In the first place, I have a hard time believing the show is trying to show anything as deep as you make it out to be, but that aside, let's go with what you said and give the author the benefit of the doubt, all that does in my mind is cement that Subaru's annoying and an idiot and unlikable. While I have almost no faith in people, you seem to have even less faith than me, because I can't get behind a character with such repugnant behavior. There's no appeal in seeing someone break down that much, nor do I think it's cool that it went an extra step past what most shows are willing to go. Because to me the manga got the point of what Subaru is thinking and how terrible and selfish and naive it is across very well while still barely, barely keeping Subaru at a point that it feels like he could eventually redeem himself because he's a good person at heart or something. The way you portray him as being in the anime makes it seem to me like he's literally just scum that's been unmasked, and that comes off as a rather negative and twisted way of thinking to me, even if it's true.
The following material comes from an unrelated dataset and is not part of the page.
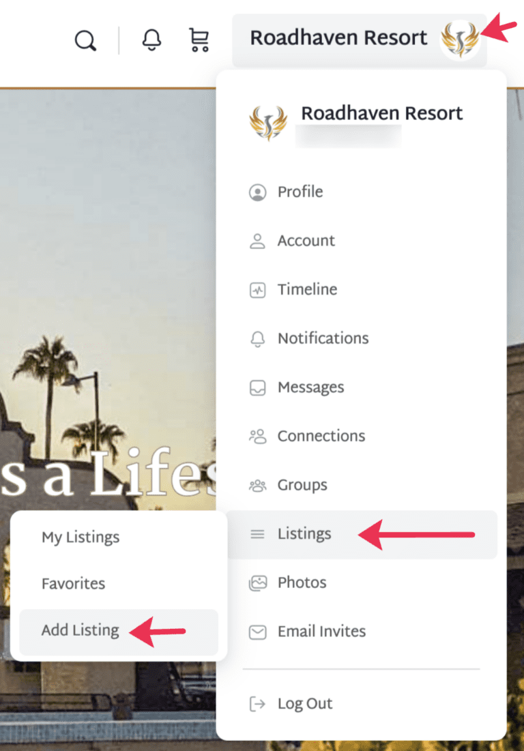Screen dimensions: 524x751
Task: Click the Email Invites envelope icon
Action: point(257,632)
Maybe it is "whitewashing" the truth a bit, I haven't read the source material so I don't know how Subaru is intended to be portrayed, but what's wrong with that? People want to believe in the good of other people, that people are flawed and selfish and more but that they can still be redeemed. It's common in writing for a reason, and as you mentioned even you expect him to eventually be redeemed, which is ironic because in my mind he shouldn't at this point, which is why I felt like a reset by death is both the only way out and a cop-out (and thus why I don't feel like this show can go in any direction that I'd feel good about).
Of course, there's something to be said about the difference between living on the line and crossing the line, maybe it's a bit more dark and more impactful or whatever for Subaru to seem like total trash, but like I said, after that point there's no longer any appeal in it. If that's Subaru's true face, if his "contempt" for Emilia and his mean words are not just his naivety and stupidity fusing with his emotions and being released in a very IMO human-like manner but it's him showing off just how much of a terrible person he is, then that's fine, but the author lost me here, I'm not interested in that. There's no beauty for me in seeing the raw ugliness of something... not in this sense, where he's the main character and I have to watch him constantly. I already know what that's like, I wouldn't come to fictional works for that, there's no merit in portraying it. It's definitely something different, I'd look at him differently, it'd almost feel like looking at a villain as an mc, feeling contempt for the character yet having to watch them so closely, and so I can see why there'd be merit in that for someone else, but just like how I don't play games with excessive gore and I don't watch war films or anime where it's a constant mess of depressing but realistic tragedy, I'm not interested in this. Doubly so if it's going to turn its back on what it did and ultimately try to redeem Subaru anyway.
So I'll cede that maybe for you there's some value in portraying his true nature or whatever but for me it's just annoying and unlikable and an ironically fitting way to end a couple of IMO terrible episodes. And my thoughts are kind of vague because it's been a few days and my memory isn't great so I don't remember all the details, so I apologize if I said something wrong or inconsistent.